Ma’an, a livestock breeder from the al-Qahtaniyah Subdistrict, who requested that his surname be withheld for security reasons, told Enab Baladi that he owns 200 head of sheep, for which he bought fodder at the cost of 800 Syrian pounds (SYP) per kilogram from local merchants. This price is more than the doubled price of subsidized fodder promised by the Autonomous Administration of North and East Syria (AANES) without implementation.
The Agriculture and Livestock Establishment of the AANES has set the price of one kilogram of the al-Nakhlah (Palm) fodder at 300 SYP. It pledged to provide the fodder at this price by the beginning of 2021; however, the delayed and insufficient rainfall and the lack of natural green pastures forced livestock breeders to buy fodder at the merchants’ prices.
Enab Baladi monitored the prices of different livestock fodder in the AANES areas. The prices ranged between 700 SYP per kilogram of barley, 200 SYP for hay, 900 SYP for wheat, and 800 SYP for dried bread waste.
According to Malik al-Sarhan, a sheep breeder from the southern countryside of al-Qamishli, the feeding cost of 100 sheep exceeded 80 thousand SYP (about 20 USD) daily for the fodder of an average nutritional value. This forced many cattle breeders to sell some of their sheep at low prices to buy fodder for the remaining sheep, al-Sarhan said.
He added that the cessation of sheep selling to northern Iraq during March contributed to a 25% decrease in sheep prices from the average price of 750,000 SYP (193 USD) per sheep.

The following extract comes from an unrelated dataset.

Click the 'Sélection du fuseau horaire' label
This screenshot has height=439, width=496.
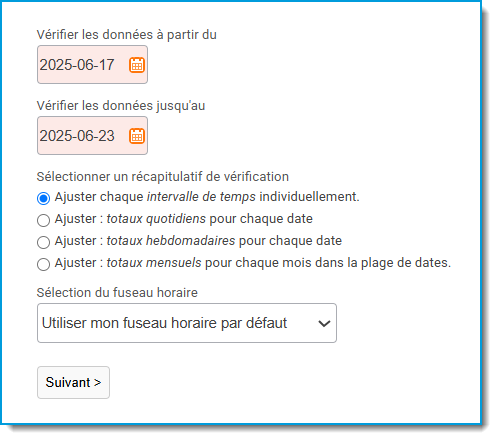click(x=117, y=293)
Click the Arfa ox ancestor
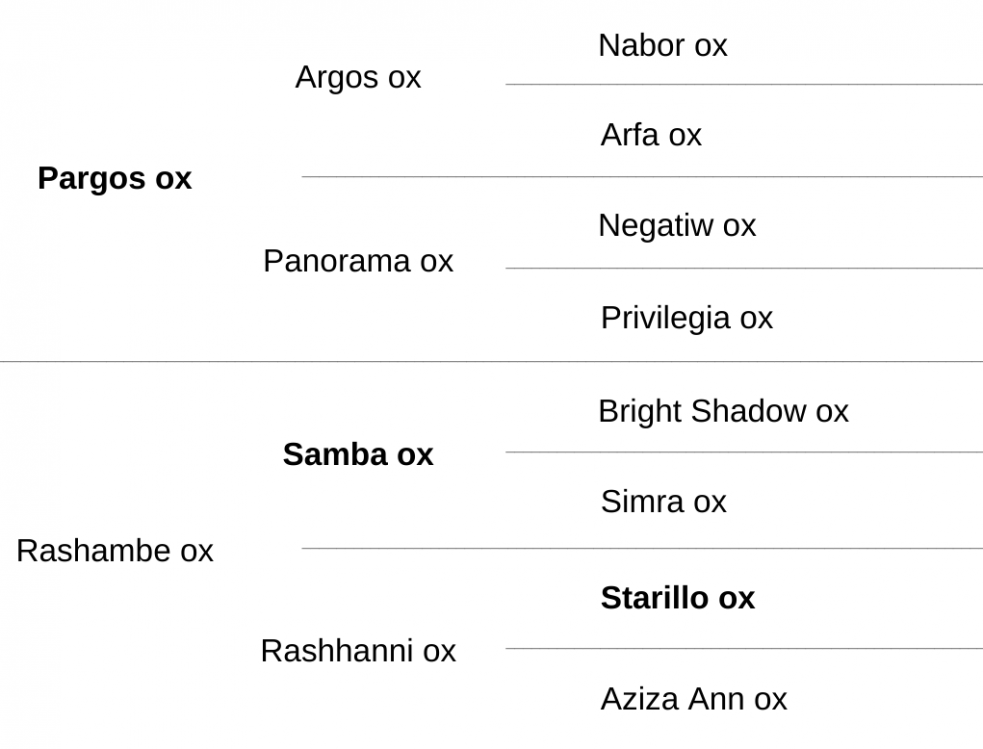This screenshot has width=983, height=749. point(651,135)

AANES’s fodder allocations are based on old statistics
“We do not have new statistics on livestock fodder. The feedstuffs problem was caused by drought this year,” the Joint head of the Agriculture and Livestock Establishment of the AANES in al-Malikiyah city, Bashir Hamza, told local radio station Arta FM, on 23 February.
According to Hamza, the fodder amount allocated to each livestock farmer of the subsidized feedstuffs is 10 kilograms of bran grains for sheep and goats and 50 kilograms for cows, buffaloes, camels, and horses.
Enab Baladi has been told by most cattle breeders it interviewed that the actual number of livestock is different from those of the AANES’s 2018 statistics. The current allocations of subsidized fodder are “insufficient considering the numbers of cattle on the ground.” Sheep numbers doubled in the years that have seen an abundance of fodder and natural forage and pasture areas.